Oireachtas Joint and Select Committees

Thursday, 24 February 2022

Joint Oireachtas Committee on Disability Matters

Aligning Education with the UNCRPD (Resumed): Discussion

Mr. Somhairle Brennan:

It is interesting the Senator touched on further education, level 5 and post-leaving certificate courses. Further education programmes are smaller and easier to access. There is a higher level of face-to-face and one-on-one engagement with lecturers. In larger universities students are in a room with 300 other people. There is not the same level of intimate support that people get in smaller colleges and further education. This means these courses are much more accessible because people are able to get their needs individually catered for rather than being another fish in a very large pond.

I agree with Ms O'Connor on the magic wand. The universal design for learning is a priority.

Alongside that, there must be a level of destigmatisation of the discussion of disability. One of the biggest challenges we face when engaging with students living with disability in third level is internalised stigma that they stigmatise on themselves.

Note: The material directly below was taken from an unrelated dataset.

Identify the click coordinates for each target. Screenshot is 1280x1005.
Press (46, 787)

There have to be further supports in that regard before empowering these students to be able to live and to show them that it is okay to not fit what is laid out for them in those criteria that they are being told to fit into. Similar to the principle of UDL, their learning and form of education should be shaped around them rather than them shaping themselves around it, so to speak. Finally, further funding must be put into the sector in regard to the grant schemes but also in regard to the medical card programme. Getting a medical card should be much easier for students with disabilities than it is at present. People should not be put in positions where they have to prove and fight to prove that they are what they say they are. They should be believed and supported off the bat. Having that type of support on a wider level outside of third level education is what will support them. It is the knock-on effect of going outside in rather than inside out, so to speak.